Over the next few years, sister May died, and sister Bessie was seriously moving towards another marriage, so Kit was alone, apart from Dyllis, who had built up a life of her own. During one of my weekends there, I noticed that Kit was coughing more than usual, and this cough increased in severity until I persuaded her to visit the doctor, who subsequently referred her for an X ray at the hospital. A "shadow on her lung" was found, and although nobody said the word, we all knew it was cancer.

Mum took to her bed; Dyllis came and cared for her needs and brought her food during the week, and I'd arrive on Friday evenings, sometimes with the boys but later on my own, bringing nourishing food which Pam had prepared and frozen for her.

It became apparent that Mum's needs were greater than could be catered for in Darwen, with the limited assistance available, and so she reluctantly agreed to come and live in a residential home, just around the corner from my family and me, in Harrogate.

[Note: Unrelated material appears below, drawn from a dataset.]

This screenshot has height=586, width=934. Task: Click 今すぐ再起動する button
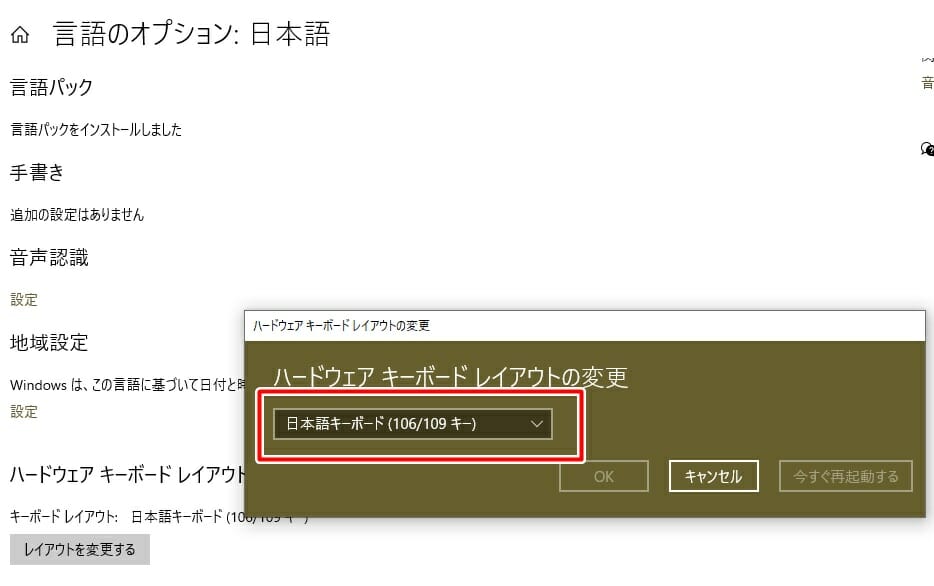pos(845,476)
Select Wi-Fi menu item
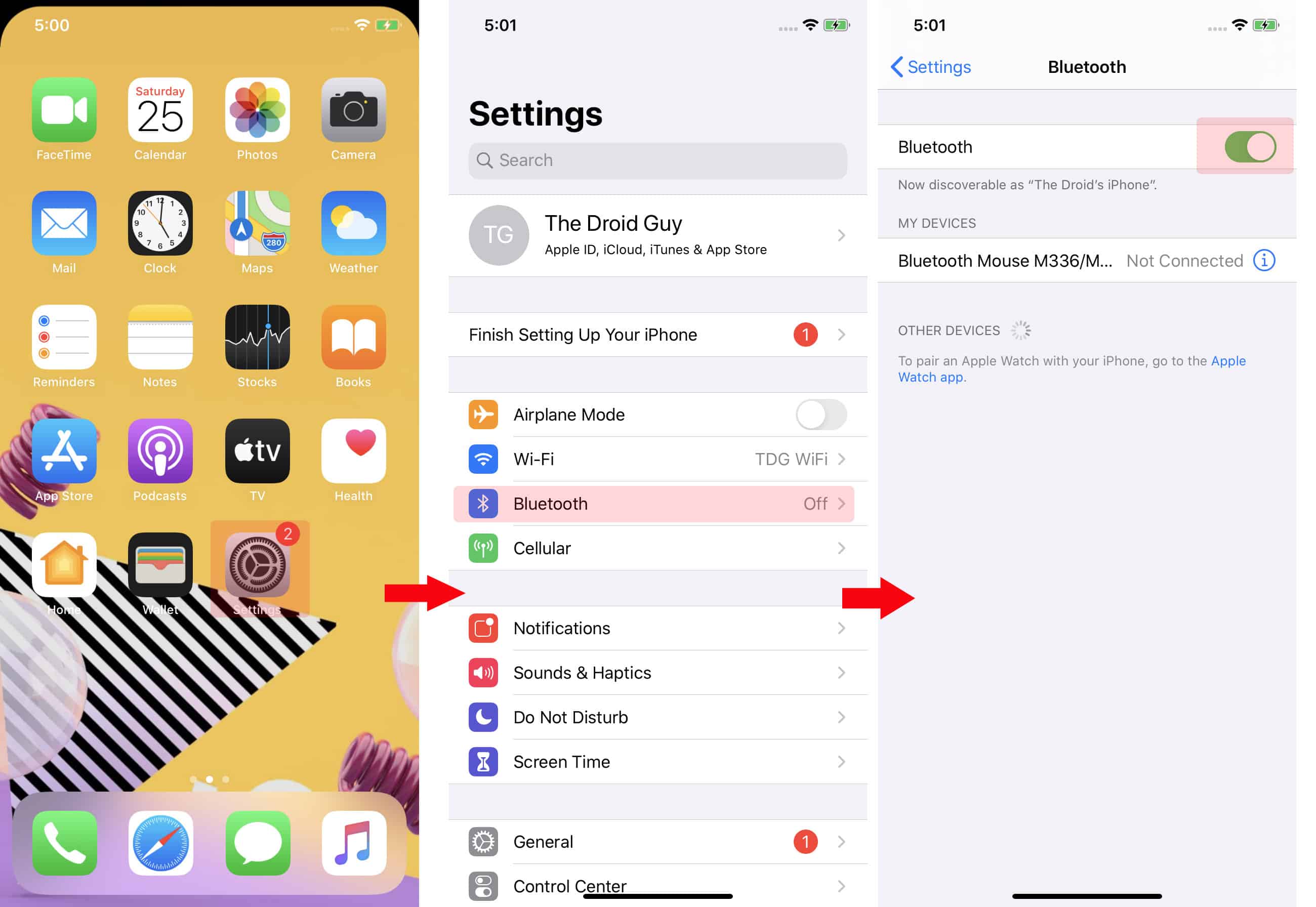1316x907 pixels. tap(660, 459)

Although the staff were good to Kit, she found difficulty in adjusting to communal living, even though she was frequently wheeled round to the family house for visits and meals. Kit began to fail in health, and was admitted to Harrogate General hospital, where she died, holding onto my hand, on the fourth of August 1984.

Her last words to me were, "Take me home", and so mum was indeed brought home and buried in a beautiful grave, containing Kenneth's remains and topped by a marble cross draped by lilies, in Darwen cemetery.

As Kit's coffin was being placed in the earth, I wasn't surprised to see my father standing perhaps thirty feet away, just watching. I brought him over to the graveside and dropped a white lily into the grave, whilst George simply stood and watched. In silence.